The US markets ended higher on Thursday as traders shifted their focus from a likely lack of rate cut in March to corporate earnings. Asian markets are trading in green on Friday following the broadly positive cues from Wall Street overnight.

Back home, Indian equity benchmarks ended trading session with modest losses amid lacklustre moves post the Budget FY25 proposals announced by finance minister Nirmala Sitharaman. Markets made a positive start, as traders took support with provisional data from the NSE showing that foreign institutional investors (FIIs) net bought shares worth Rs 1,660.72 crore on January 31. Some optimism also came as Goods and services tax (GST) collections hit the second highest monthly figure ever at over Rs 1.72 trillion in January, growing by 10.4 per cent over Rs 1.56 trillion from the same month in the previous year. These GST figures were till 5 pm of January 31, and final collection for the month would be higher. However, volatility struck over the bourses in late morning deals, as markets erased all of their initial gains and turned negative to settle with marginal losses.
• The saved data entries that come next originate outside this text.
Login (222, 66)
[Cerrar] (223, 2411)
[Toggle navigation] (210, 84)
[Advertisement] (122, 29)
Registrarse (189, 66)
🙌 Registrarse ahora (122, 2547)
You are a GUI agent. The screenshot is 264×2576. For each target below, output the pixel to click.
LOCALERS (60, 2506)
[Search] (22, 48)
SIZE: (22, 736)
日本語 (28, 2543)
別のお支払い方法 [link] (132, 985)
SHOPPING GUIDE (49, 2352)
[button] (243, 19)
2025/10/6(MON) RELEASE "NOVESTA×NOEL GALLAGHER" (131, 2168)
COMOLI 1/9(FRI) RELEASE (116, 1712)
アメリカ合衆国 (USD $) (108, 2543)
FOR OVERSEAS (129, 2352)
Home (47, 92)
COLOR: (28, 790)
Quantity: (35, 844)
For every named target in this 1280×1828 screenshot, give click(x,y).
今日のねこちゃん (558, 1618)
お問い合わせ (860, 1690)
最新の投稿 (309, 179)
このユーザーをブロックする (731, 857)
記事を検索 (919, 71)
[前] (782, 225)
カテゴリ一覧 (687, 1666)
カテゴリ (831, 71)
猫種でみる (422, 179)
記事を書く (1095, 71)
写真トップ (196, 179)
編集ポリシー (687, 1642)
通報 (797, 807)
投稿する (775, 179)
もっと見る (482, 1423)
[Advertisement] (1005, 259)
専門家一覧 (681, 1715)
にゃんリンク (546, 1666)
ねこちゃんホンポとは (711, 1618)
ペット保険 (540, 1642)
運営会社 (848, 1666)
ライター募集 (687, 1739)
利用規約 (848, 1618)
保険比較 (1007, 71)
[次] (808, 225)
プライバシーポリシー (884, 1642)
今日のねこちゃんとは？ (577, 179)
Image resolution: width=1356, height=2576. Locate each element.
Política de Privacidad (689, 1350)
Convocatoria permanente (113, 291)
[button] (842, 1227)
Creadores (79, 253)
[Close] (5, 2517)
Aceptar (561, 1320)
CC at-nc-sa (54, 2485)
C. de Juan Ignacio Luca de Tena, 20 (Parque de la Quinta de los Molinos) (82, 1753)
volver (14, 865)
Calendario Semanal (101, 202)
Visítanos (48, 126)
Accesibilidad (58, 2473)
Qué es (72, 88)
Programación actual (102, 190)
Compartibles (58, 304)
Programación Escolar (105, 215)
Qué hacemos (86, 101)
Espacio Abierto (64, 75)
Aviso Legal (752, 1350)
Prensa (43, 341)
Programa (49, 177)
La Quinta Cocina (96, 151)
Traders got anxious with data showing that India’s core sector output growth hit a 14-month low of 3.8 per cent year-on-year in December on the back of a high base and a moderation in the growth of six constituent sectors. Traders failed to draw any sense of relief from interim budget 2024-25. Finance Minister Nirmala Sitharaman kept Income Tax rates unchanged in the Interim Budget. Besides, Finance Minister increased the infrastructure capital expenditure in the interim budget for FY 2025 by 11.1% to Rs 11.1 lakh crore. The budget also witnessed biggest sectoral allocation awarded to Defence at Rs 6.2 lakh crore. In 2023 budget, the sector received nearly Rs 6 lakh crore. Traders also overlooked India’s final manufacturing PMI showing that manufacturing activity accelerated in January. The seasonally adjusted HSBC India Manufacturing Purchasing Managers’ Index (PMI) recovered from an 18-month low of 54.9 in December to 56.5 in January.  Finally, the BSE Sensex fell 106.81 points or 0.15% to 71,645.30 and the CNX Nifty was down by 28.25 points or 0.13% to 21,697.45.